WHAT YOU WILL DO:
Among the lines of the records below, copy those that hold the word "computer".

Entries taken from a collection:

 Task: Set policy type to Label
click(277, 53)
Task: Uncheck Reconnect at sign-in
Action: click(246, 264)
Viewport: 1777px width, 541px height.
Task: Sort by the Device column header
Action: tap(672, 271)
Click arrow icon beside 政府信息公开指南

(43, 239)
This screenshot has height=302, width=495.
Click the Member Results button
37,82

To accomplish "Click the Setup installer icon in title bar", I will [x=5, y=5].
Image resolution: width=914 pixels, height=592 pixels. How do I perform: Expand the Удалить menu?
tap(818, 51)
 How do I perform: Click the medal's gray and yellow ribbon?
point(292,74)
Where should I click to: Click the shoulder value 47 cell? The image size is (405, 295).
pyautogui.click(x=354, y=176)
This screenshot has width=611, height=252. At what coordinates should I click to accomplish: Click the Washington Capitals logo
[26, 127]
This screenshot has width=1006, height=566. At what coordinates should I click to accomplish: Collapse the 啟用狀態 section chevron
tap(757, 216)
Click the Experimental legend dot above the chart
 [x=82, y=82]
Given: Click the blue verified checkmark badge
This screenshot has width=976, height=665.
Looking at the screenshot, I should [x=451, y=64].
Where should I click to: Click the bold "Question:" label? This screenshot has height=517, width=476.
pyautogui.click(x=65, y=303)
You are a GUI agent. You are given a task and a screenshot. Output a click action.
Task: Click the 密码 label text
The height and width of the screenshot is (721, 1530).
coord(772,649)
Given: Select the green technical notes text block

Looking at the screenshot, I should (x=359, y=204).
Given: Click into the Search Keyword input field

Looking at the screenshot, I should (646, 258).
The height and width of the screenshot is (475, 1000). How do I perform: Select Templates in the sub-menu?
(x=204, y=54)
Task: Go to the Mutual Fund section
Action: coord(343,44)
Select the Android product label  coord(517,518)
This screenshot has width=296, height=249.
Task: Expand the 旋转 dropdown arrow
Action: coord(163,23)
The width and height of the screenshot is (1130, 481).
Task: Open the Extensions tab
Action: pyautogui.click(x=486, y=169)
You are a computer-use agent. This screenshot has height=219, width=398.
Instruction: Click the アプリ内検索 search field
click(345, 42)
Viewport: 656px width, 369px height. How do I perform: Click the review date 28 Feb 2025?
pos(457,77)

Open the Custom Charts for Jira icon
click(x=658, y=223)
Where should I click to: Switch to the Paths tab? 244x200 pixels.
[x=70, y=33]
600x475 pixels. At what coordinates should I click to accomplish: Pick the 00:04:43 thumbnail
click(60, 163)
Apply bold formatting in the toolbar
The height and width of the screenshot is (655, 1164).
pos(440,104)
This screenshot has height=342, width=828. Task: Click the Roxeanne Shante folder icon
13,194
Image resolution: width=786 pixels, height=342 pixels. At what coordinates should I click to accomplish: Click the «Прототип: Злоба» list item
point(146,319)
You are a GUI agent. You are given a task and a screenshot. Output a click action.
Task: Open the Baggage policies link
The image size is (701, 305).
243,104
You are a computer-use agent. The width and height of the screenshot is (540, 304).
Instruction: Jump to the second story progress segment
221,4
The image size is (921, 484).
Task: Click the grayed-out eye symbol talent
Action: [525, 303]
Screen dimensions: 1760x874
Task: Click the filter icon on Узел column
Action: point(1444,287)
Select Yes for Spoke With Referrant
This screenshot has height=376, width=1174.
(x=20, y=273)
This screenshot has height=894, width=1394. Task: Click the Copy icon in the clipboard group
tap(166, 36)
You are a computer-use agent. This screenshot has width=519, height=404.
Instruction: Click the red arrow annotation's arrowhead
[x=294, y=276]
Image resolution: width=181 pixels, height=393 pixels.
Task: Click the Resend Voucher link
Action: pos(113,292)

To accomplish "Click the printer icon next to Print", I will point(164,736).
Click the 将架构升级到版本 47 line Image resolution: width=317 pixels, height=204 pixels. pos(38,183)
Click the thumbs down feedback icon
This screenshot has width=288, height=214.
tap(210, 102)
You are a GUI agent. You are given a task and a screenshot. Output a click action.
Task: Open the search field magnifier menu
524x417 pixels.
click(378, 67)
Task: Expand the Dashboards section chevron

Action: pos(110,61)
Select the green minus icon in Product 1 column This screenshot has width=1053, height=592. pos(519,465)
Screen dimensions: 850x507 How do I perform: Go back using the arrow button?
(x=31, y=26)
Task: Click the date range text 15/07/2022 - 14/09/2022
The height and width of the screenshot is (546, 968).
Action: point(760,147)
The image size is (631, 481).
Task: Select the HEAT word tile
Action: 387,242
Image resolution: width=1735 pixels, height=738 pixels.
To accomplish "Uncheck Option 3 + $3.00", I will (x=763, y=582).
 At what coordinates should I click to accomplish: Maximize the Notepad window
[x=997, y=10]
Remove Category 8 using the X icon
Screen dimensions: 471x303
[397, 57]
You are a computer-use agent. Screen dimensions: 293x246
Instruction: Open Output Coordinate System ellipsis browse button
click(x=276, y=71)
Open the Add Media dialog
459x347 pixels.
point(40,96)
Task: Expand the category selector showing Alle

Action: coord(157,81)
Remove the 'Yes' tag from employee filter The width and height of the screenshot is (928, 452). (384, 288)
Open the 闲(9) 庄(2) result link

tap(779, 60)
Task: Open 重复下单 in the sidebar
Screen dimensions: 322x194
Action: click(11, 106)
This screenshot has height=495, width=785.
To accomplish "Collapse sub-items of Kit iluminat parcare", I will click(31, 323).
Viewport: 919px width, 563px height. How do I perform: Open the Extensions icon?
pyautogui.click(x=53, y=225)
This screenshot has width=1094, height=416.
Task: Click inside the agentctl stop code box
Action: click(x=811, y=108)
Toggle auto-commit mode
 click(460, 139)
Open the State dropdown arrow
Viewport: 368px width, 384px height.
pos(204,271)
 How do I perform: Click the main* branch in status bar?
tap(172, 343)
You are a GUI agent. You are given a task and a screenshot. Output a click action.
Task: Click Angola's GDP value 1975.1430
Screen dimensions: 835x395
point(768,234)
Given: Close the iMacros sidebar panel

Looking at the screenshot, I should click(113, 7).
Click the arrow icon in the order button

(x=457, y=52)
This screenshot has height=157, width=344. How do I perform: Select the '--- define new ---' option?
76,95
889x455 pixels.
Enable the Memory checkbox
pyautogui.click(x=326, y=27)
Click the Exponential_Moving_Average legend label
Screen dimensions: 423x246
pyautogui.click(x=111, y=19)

EXERCISE RESULT:
You are a computer-use agent. This screenshot has height=219, width=398.
You are a computer-use agent. The width and height of the screenshot is (540, 304).
You are a computer-use agent. This screenshot has width=519, height=404.
You are a computer-use agent. Screen dimensions: 293x246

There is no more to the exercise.